Algorithm Driven Vs Artificial Intelligent System
During a short tea break at the office yesterday I recognized that many of our colleagues in the tech industry still struggle to differentiate between AI (artificial intelligence) and linear algorithm. I told them that I will write something for them and so I am sharing this with everyone today.
An example of algorithm driven system is like solving a linear equation to find a point in a straight line, say y=mx+c. If slope x, and y intercept (c) are known then the value of y can be calculated. This is possible because characteristics of the line are captured in the equation.
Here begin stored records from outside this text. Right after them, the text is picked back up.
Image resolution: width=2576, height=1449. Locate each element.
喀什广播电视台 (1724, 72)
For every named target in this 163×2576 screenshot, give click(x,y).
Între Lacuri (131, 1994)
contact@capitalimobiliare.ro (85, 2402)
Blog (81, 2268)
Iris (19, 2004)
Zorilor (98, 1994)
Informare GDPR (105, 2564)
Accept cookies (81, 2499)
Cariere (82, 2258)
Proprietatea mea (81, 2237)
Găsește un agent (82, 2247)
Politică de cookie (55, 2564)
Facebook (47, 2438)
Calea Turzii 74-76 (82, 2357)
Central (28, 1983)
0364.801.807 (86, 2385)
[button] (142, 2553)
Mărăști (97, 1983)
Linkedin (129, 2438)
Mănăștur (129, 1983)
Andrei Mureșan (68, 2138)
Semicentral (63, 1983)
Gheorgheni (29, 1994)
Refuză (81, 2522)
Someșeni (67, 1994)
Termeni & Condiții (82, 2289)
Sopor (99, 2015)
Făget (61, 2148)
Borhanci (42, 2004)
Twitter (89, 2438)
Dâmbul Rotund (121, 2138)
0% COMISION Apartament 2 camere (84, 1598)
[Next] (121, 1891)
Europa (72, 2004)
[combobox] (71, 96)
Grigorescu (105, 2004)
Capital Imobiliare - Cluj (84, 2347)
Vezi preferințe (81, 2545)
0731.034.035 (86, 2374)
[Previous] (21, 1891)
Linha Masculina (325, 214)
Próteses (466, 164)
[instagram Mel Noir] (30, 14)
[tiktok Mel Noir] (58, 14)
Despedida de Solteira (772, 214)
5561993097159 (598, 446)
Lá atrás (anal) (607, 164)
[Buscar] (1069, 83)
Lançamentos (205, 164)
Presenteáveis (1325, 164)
What happens if property of a system cannot be defined by an equation? Or a number of complicated algorithms ? Say for example, a system has to differentiate between: ‘flower’ and ‘leaf’. It's extremely difficult to define characteristics of a flower, as there are some flowers which are similar to leaves and vice versa. Until now only human intelligence and experience can understand these differences. AI comes to solve these and similar problems.
AI also has a closed loop feedback system where positive and negative results are fed back to the system for further learning. But this feedback system is not similar to closed loop control system. In closed loop control system output is fed back to input for control purpose, but the decision making algorithm is not changed based on input/output.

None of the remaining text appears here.